"Other recurrence prediction tests such as Oncotype DX (Genomic Health) and Mammaprint (Agendia) have been launched globally and have had significant impact in the industry even though these tests only apply to Stage 1 patients who are lymph node negative, hormone receptor positive. OncoStem's test is a significant innovation in that it can predict recurrences in both lymph node and hormone receptors negative or positive patients and is applicable across all stages of cancer."

The information is this article is not entirely correct -- the Oncotype DX test is being used for hormone receptor positive, in some cases node positive women and for women with greater than stage 1 bc. (I had an oncotype DX test over 7 years ago with stage 2 bc....). See links below:

http://breast-cancer.oncotypedx.com/en-US/Professional-Invasive/WhatIsTheOncotypeDXBreastCancerTest/WhichPatients.aspx

http://breast-cancer.oncotypedx.com/en-US/Professi...

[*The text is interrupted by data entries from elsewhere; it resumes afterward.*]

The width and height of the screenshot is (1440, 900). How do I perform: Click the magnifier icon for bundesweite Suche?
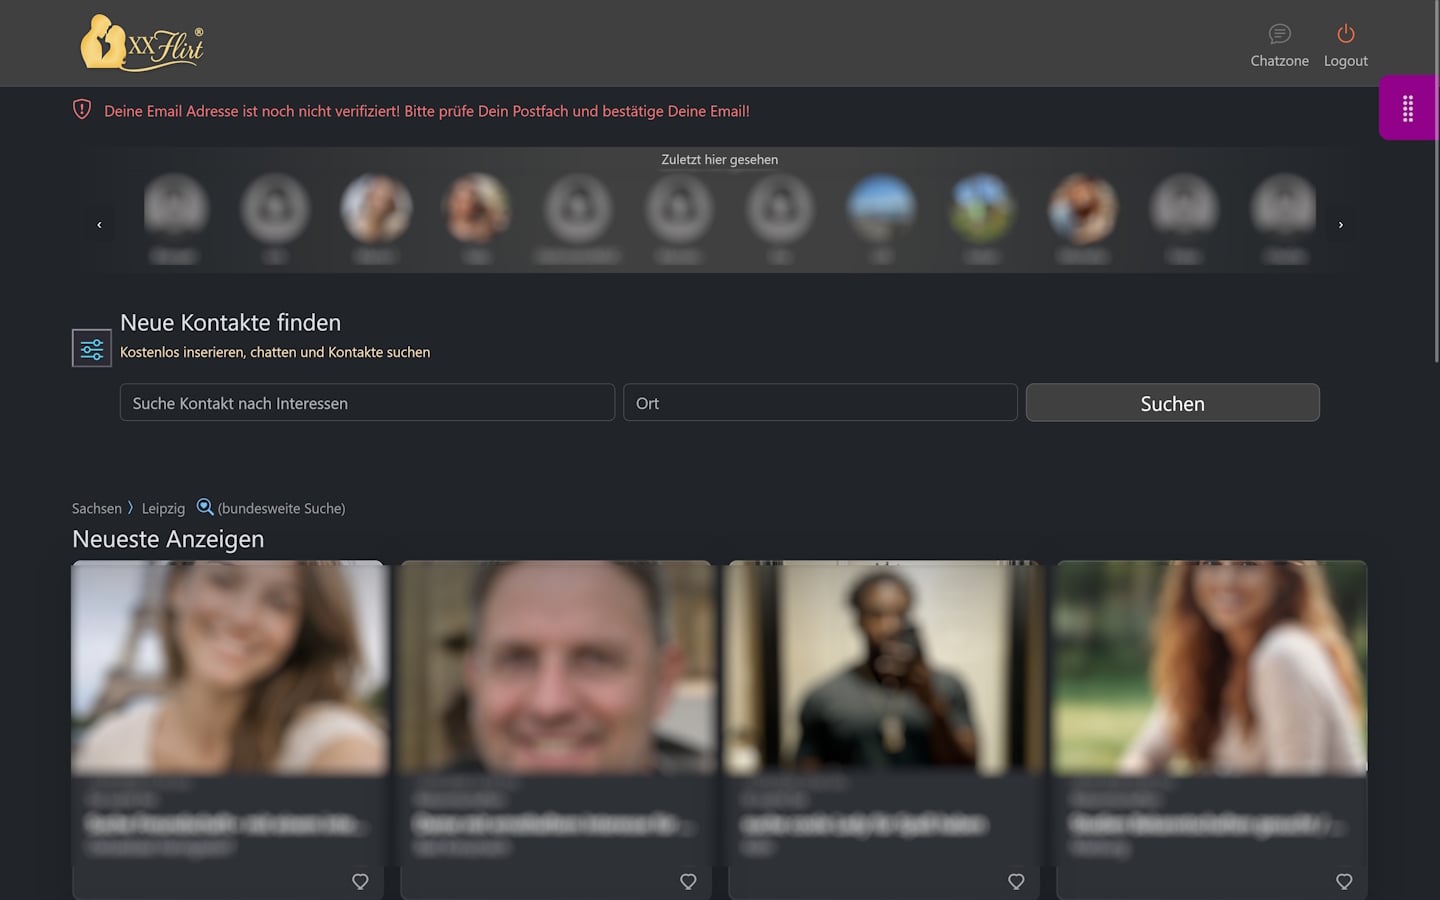[x=205, y=507]
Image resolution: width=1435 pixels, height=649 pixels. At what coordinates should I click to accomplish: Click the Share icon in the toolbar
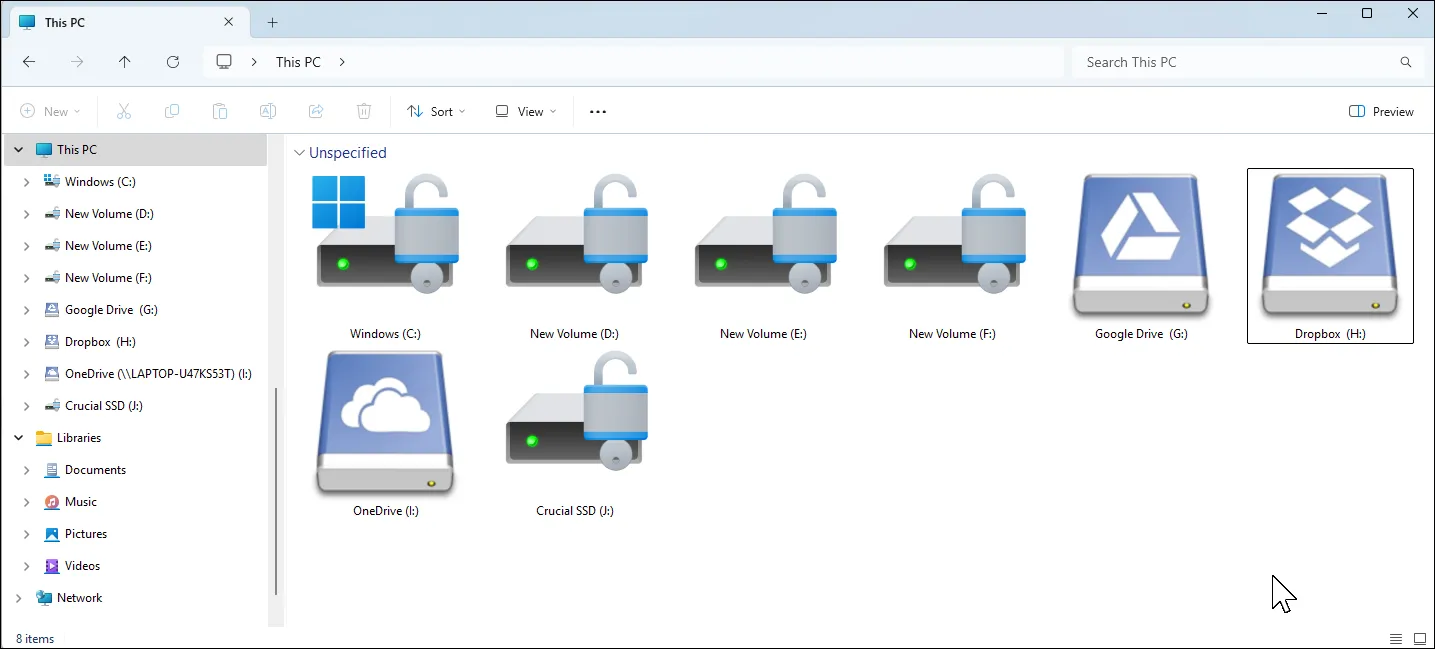coord(316,111)
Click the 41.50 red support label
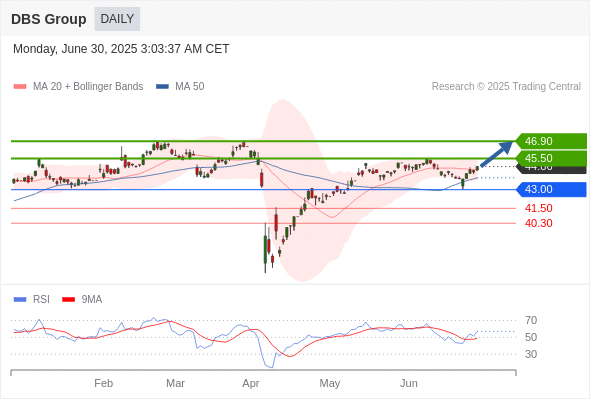 538,208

I was under the impression that the oncotype was used to determine how chemo-friendly the tumor was.

The "guess" for recurrence was for 10 years...and I would have to have memory refreshed, but the comparison was with tamoxifen or with tamoxifen and chemo. The hope to know if any of our cancers will recur I think is still not do-able. If these new prognosticating tests do something different from oncotype (besides looking at more genes), it would be interesting.

Very interesting! Thanks CP for keeping us informed!

Hi SpecialK,

You seem really knowledgeable about the Mammaprint. I had the Mammaprint done when I was clinically staged as a stage 1 or 2, turned out I was actually stage 3a. I had the Mammaprint done and that came back as high risk, which has always confused me. My pathology report showed my lobular carcinoma tumor was 95% ER positive, 50% Progesterone positive, KI-67 was less than 5% and I had four positive nodes (2 of which had extracapular extension). I have figured than I have luminal A, but my high risk Mammaprint results confuse me. Do you, or does anyone else on these boards know why I may have a high risk...are there other gene factors that put me at a higher risk? Sorry to ask, but this is always at the back of my mind. My diagnoses was April 2013, so I am close to 2-years out and so far, so good. Thank God.

Karen

Thank you, SpecialK.

I must have read my pathology report 100 times, and yet I don't recall seeing the breakdown of my grade 2 tumor. I will recheck when I get home. I had a double mastectomy 8-years ago (for 3 cm area of DCIS, grade 3 with comedo necrosis and a bit of LCIS in left breast) and a tram flap reconstruction. I got a new primary of ILC on the same side as original cancer, in the little remaining breast tissue I had left, and the ILC grew into the reconstructed flap. I had to get the flap completely removed and I now have implants, so I basically lost my stomach muscles and ended up with implants anyway (sigh).  I forgot to mention that I was HER negative, and my breast surgeon suggests that the cancer was growing for about 3-years. I asked her why my luminal A tumor was considered high risk, per the Mammaprint, and her response was that the tumor was heterogenous and that the Mammaprint results pretty much meant that I would benefit from chemo (in my own mind I thought that ALL cancer is heterogenous) but I am no expert. I also thought (or like to think) that perhaps the Mammaprint factors in my DCIS 8-years ago and the fact that I was under 50 with my second breast cancer diagnosis. I am BRCA negative and breast cancer has never run in my family (mothers side, or fathers side).  I never did see an official Mammprint report, but will ask my BS for it on my next visit. Do you think it could be possible that a tiny LCIS cell grew over a period of 8-years and that my cancer was not a recurrance, but more residual? I've asked my doctors that question and they seem to think that it's a new primary. Guess I'll never really know for sure. The only thing I am sure of is that cancer sucks! lol

Thank you again, SpecialK

Here's to good health for all of us; and for some reason I am very optimistic that a cure to many terrible diseases (including breast cancer) is not too far off.

Karen

Ksil, I am so sorry to read about the recurrence/new primary...whatever "they" define it as.

If I were venturing a guess, I would say a new primary but what do I know. It is a tad unnerving to hear you had bmx for a non-invasive situation and still got an invasive cancer. I am deeply sorry. It freaks me out a bit since I did have invasive cancer and had bmx and there are really no tests being done on me. OY! Best to you.